The sum quoted, £1,500, would go a great deal further if spent within the UK on looking after some of the thousands of stray dogs we have here in the UK.
I know, I work with a dog rescue group.
This sort of decision is a personal one, and as a frequent visitor to Crete, I am aware how the number of stray dogs can appear to a tourist.
But it is irrelevant for those of us who would, who can and do, take our pets with us to comment. Taking a loved pet with you is absolutely the right thing to do – a pet is for life not just for Christmas as the famous Dogs’ Trust logo says.
Frankly, I am surprised the cost is so low – flights cost over £1,000, then there will be quarantine costs, and the poor little creature will have to put up with being in a quarantine kennel throughout a British winter! It would not be my choice.

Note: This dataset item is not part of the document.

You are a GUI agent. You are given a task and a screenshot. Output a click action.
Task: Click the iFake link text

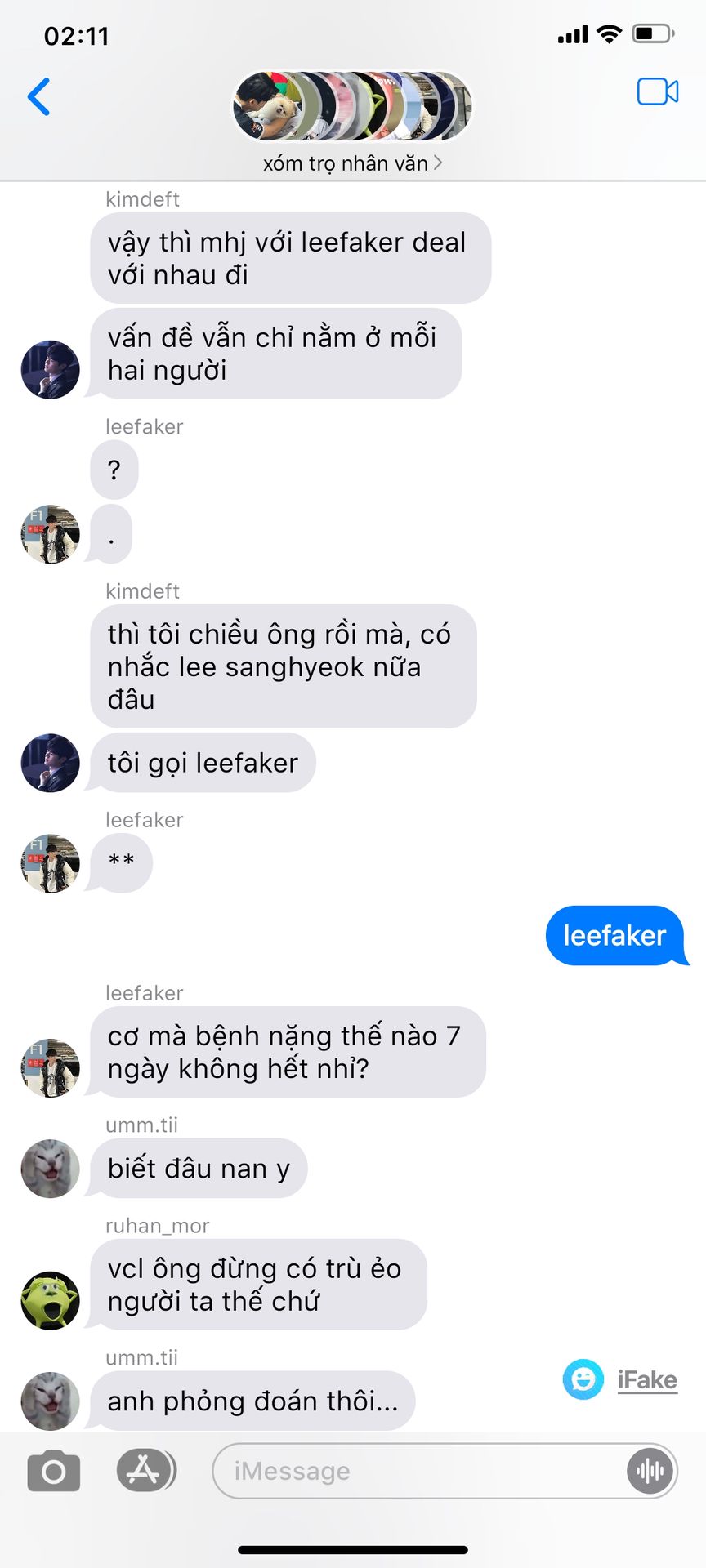tap(647, 1380)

What surprises me most is that the question would be asked. Most "ex-pats" are people who have chosen to live outside the UK because they deem their life-choice values to be closer to the country they have moved to, rather than those of the UK. They have left the ‘nanny state’ – and now? Are we to assume they wish to alter the mores and moral values of their new abode to match the one they left?
Dare I ask if they think the Brits do better with animal welfare in the UK? If that is so, they need to look at the puppy farms, the thousands of animals destroyed because they have no homes, and at the number of people (who although they could well afford to use a paid vet) who use the RSPCA or Blue Cross or PDSA – organisations who exist solely because of the terrible way we treat our pets in the UK.